The term post-Internet was coined by Marisa Olson and developed subsequently by writer Gene McHugh in the review blog “Post Internet” in 2009 and analyzed later by a large number of theorists and artists (Artie Vierkant). There is an attempt to define it as a result of the contemporary moment determined by omnipresent authorship, attention as currency, physical space collapse in the net culture and digital materials reproducible and mutable nature ad infinitum. Furthermore, this kind of works supposes an innovative investigation of the community that has altered our notion of public space, primarily regarding the changes Internet has generated in our perception and transmission of information.

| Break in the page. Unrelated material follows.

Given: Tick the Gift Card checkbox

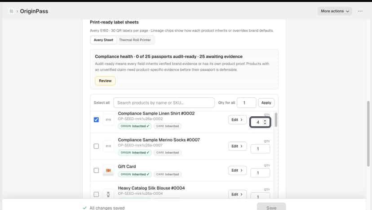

The term serves both to differentiate from two artistic trends in recent history with which it usually is associated: conceptual and new media. Post-Internet art goes beyond concerning only about specific use of the new technologies (new media), and achieves a sincere examination of current cultural changes, in which, of course, technology plays an important role, although not significant. From conceptualism inherits the tendency towards dematerialization on behalf of idea, concept and word. They come from what has been called “digital art”, a term that at the same time comprehend subcategories as the new media, computer art or net art, Those are practices that have being cultured by pioneers from Lillian F. Schwartz to new generations
These kinds of manifestations, as part of Art History discussions, seem to go one step beyond the journey photography started in the beginning of the 20th century. We are here referring to the consequences of the final conflict between the work’s constellations and its recording and make this distance disappear which would still be isolating artistic from the rest of the general audio-visual system. These works are exactly in its distribution platform, in our computer screens, since the very first moment that we are able to see them. They own an inner transient nature, like all of the works belonging to the technical image universe. Image has been given as a time-image, a motion-image. The sign is experienced like ephemeral and changeable, contingent and evolving, as an event itself and not like a pure representation. One more essential feature is its absolute offshore in sourcing nothing of what happens here takes its own physical place existing in multiple times and places. Currently everything seems to indicate that the rejection – control that Art Institution adopted towards these proposals has been overcome. All this is clearly related to the emergence of a new public accustomed to this language and starring a generational change, in addition to the nature of the works, now as mutations and in many cases materialized digital works (objectification & saleable) falling clearly into harmony with market rules. Through these proposals we would come to inquire about the term and the specific practices that are inserted under the same.